─── RECORDS TO PROCESS

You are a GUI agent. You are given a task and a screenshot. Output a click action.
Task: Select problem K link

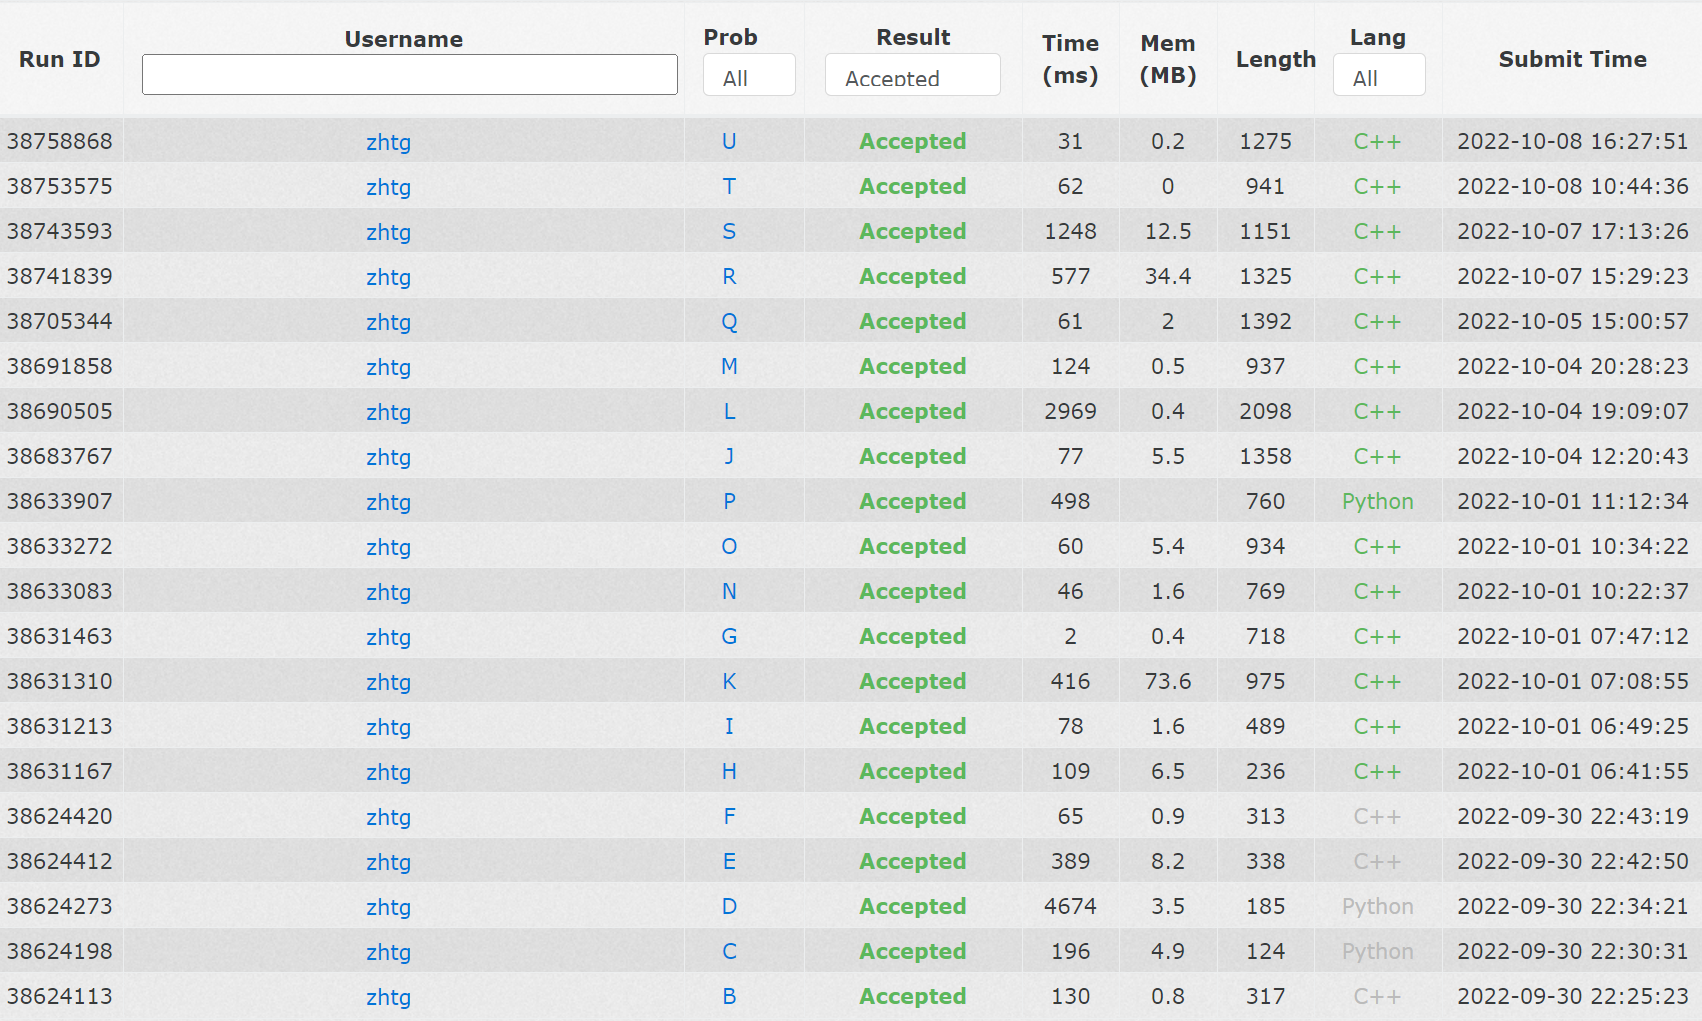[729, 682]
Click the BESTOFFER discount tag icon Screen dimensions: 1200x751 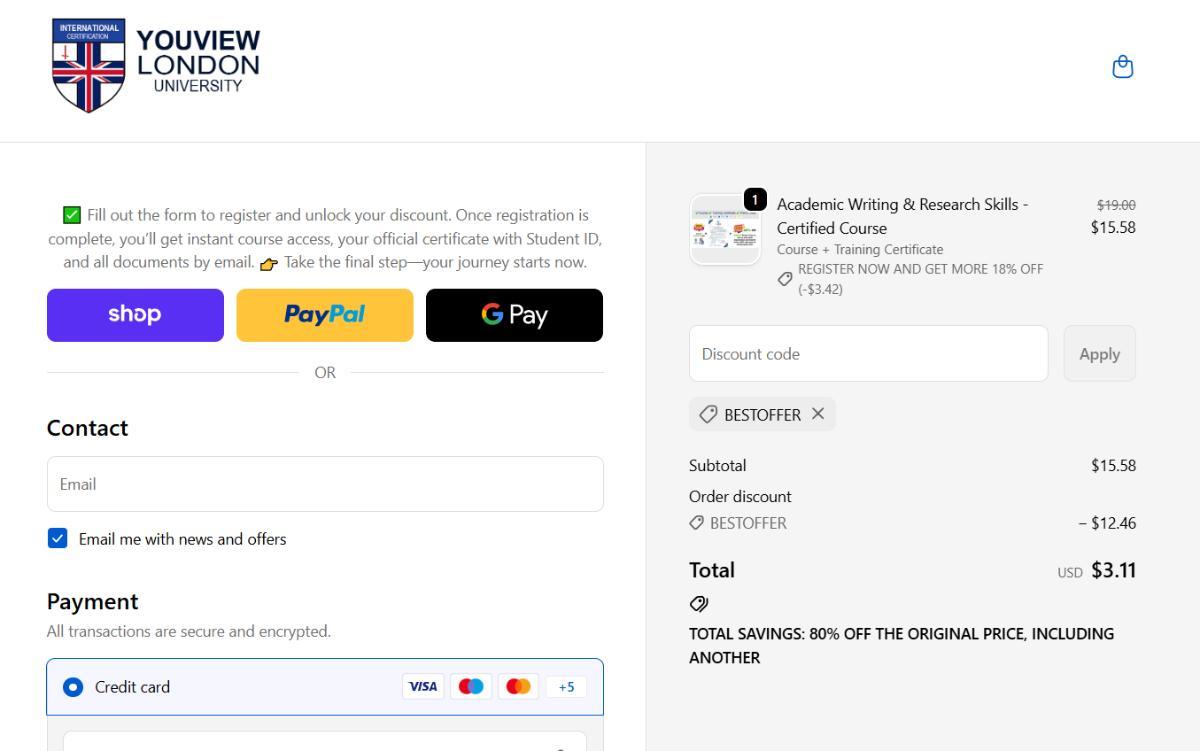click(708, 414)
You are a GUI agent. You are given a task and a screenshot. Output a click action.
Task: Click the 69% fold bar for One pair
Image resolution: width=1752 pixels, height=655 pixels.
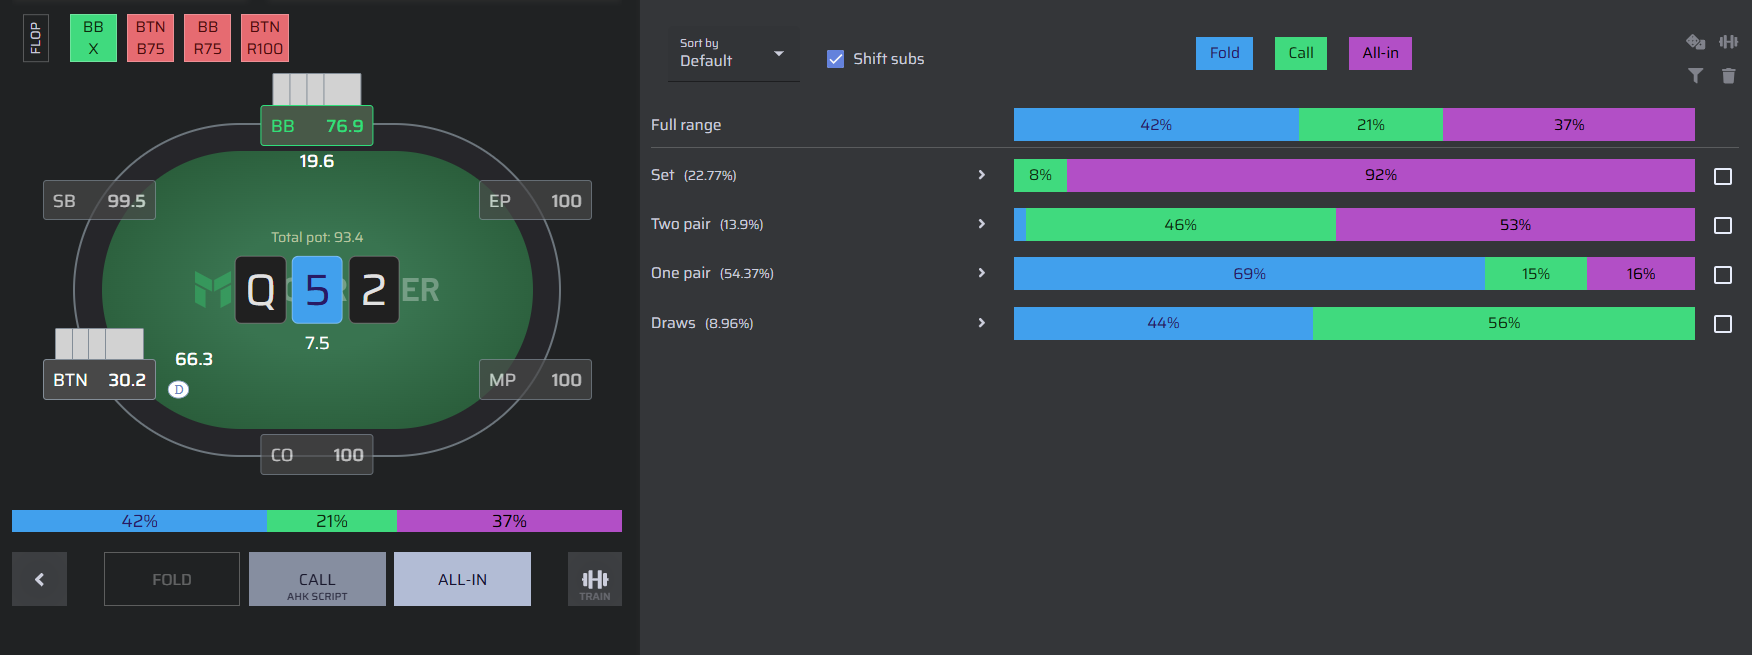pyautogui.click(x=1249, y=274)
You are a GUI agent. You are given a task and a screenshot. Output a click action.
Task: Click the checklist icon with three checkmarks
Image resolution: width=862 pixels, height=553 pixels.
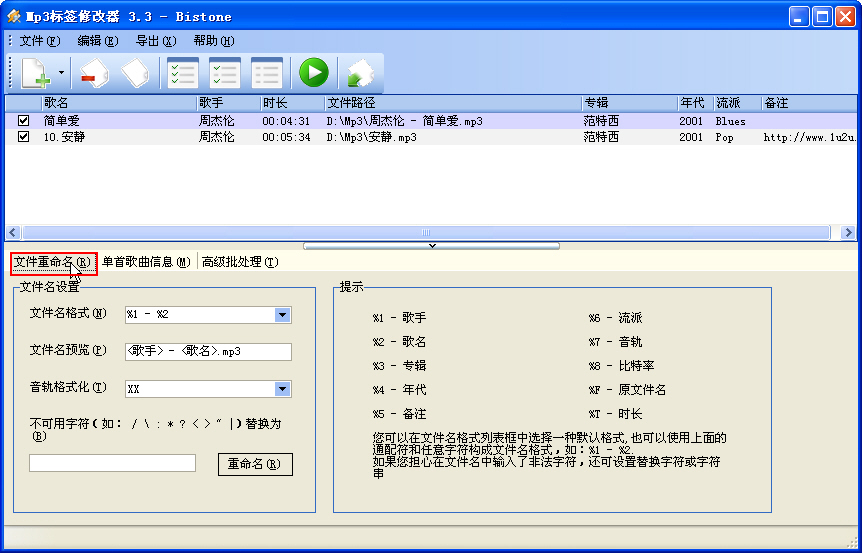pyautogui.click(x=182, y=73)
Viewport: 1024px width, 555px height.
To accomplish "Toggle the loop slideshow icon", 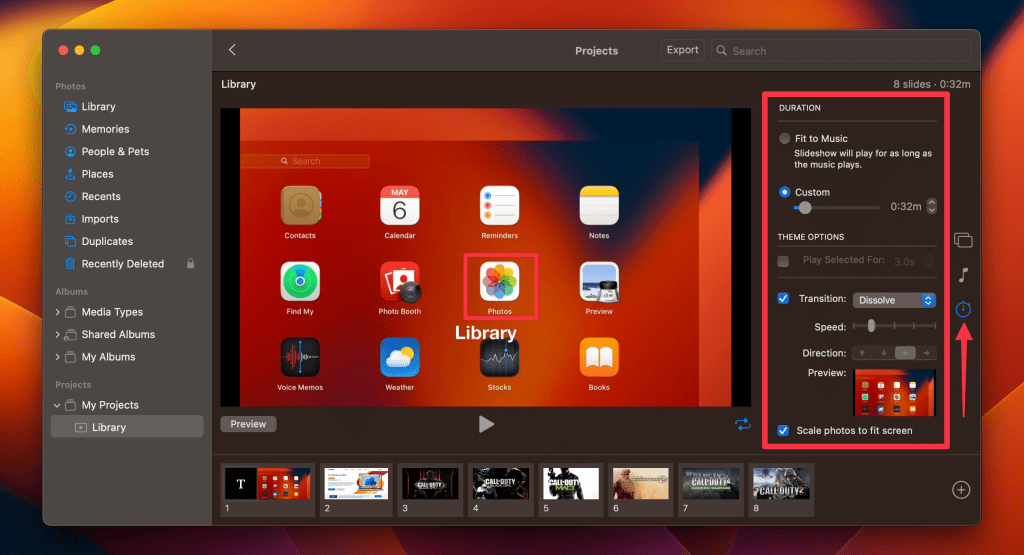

──────

TASK DIRECTIONS:
Your copy must hold exactly the lines from the one with "Task: Click the checklist" to the end of the records above, both included, and no pictures.

EXERCISE OUTPUT:
Task: Click the checklist icon with three checkmarks
Image resolution: width=862 pixels, height=553 pixels.
pyautogui.click(x=182, y=73)
Viewport: 1024px width, 555px height.
To accomplish "Toggle the loop slideshow icon", 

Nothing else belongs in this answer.